Received 3 August 2012; Revised 18 October 2012; Accepted 22 November 2012

Academic Editor: Gustavo Duarte Pimentel

Copyright © 2012 Arzu D. Yalcin et al. This is an open access article distributed under the Creative Commons Attribution License, which permits unrestricted use, distribution, and reproduction in any medium, provided the original work is properly cited.

Abstract

Background. Allergic asthma is showed an increase in Th2-cytokine and IgE levels and an accumulation activation of Th2 cells, eosinophils and mast cells.
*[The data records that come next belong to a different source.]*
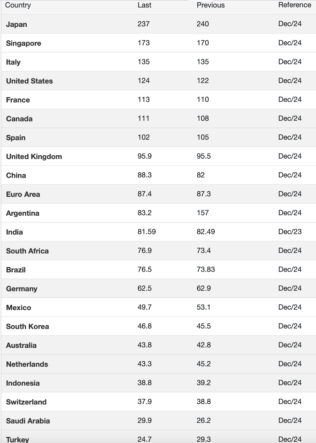The height and width of the screenshot is (443, 316).
Task: Open the Germany country link
Action: (x=22, y=289)
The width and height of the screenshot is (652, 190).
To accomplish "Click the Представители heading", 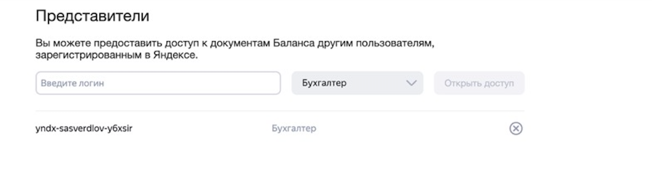I will (92, 16).
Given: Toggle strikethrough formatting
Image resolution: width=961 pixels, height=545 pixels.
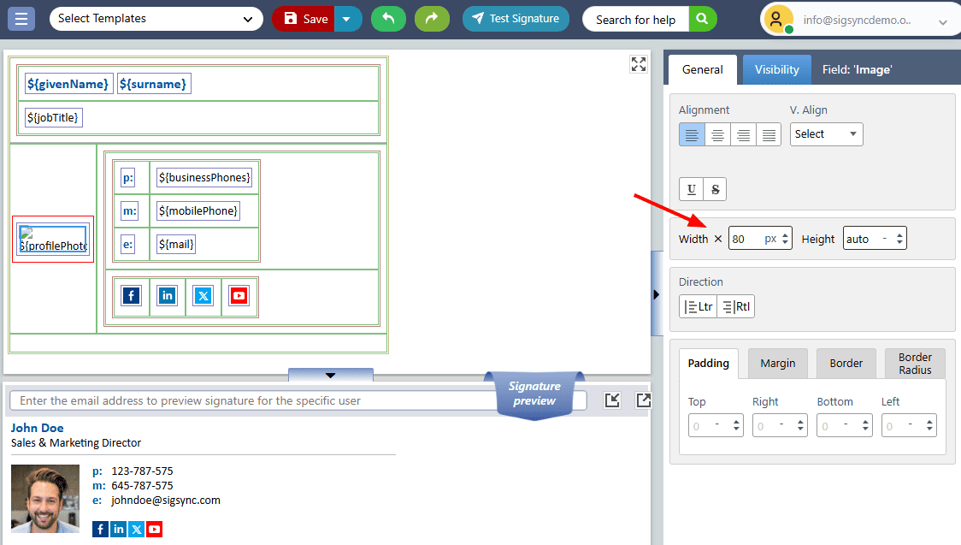Looking at the screenshot, I should tap(716, 189).
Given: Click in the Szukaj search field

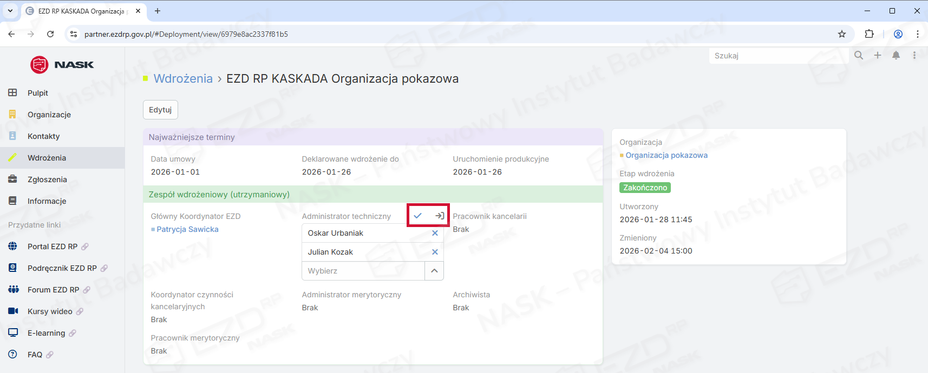Looking at the screenshot, I should click(777, 56).
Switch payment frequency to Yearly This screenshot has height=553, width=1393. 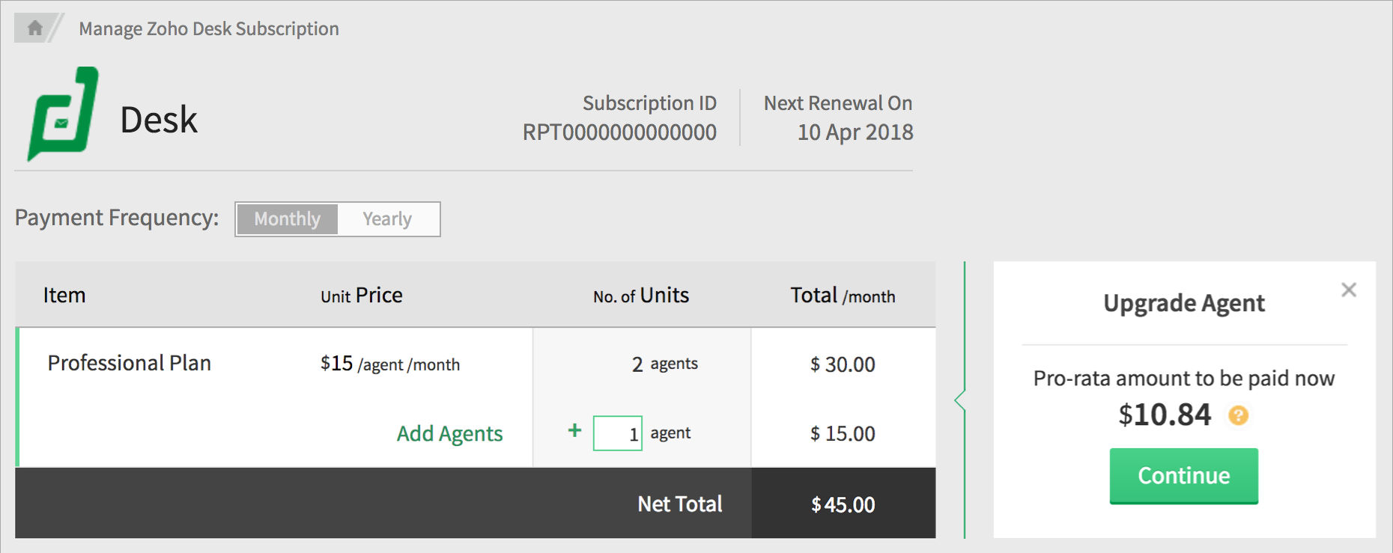[x=387, y=219]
However, recent studies focused on cell-based mechanisms for the pathogenesis of allergic asthma. Objectives. In this study, we compare the anti-IgE treatment modality in the dynamics of immune system cytokine levels in severe persistent asthma (SPA) patients who had no other any allergic disease, newly diagnosed allergic asthma patients and healthy volunteers. Study Design. The study population consisted of 14 SPA patients, 14 newly diagnosed allergic asthma patients and 14 healthy volunteers included as controls. Cytokine levels were measured. Total and specific IgE levels of anti-IgE monoclonal antibody treated patients, serum high-sensitivity C-reactive protein (hsCRP) levels, FEV1/FVC rates and asthma control test (ACT) were measured for the clinical follow-up. Results. We observed that SPA patients presented increasing levels of IL-8, IL-10, TGF-β and GCSF during the anti-IgE treatment in period of sampling times at 4 months and 18 months. However this increase was not correlated neither with serum hsCRP levels nor FEV1/FVC rates. Conclusions. Our study gives a different perspective for the SPA and anti-IgE immunotherapy efficacy at the cell cytokine-linked step.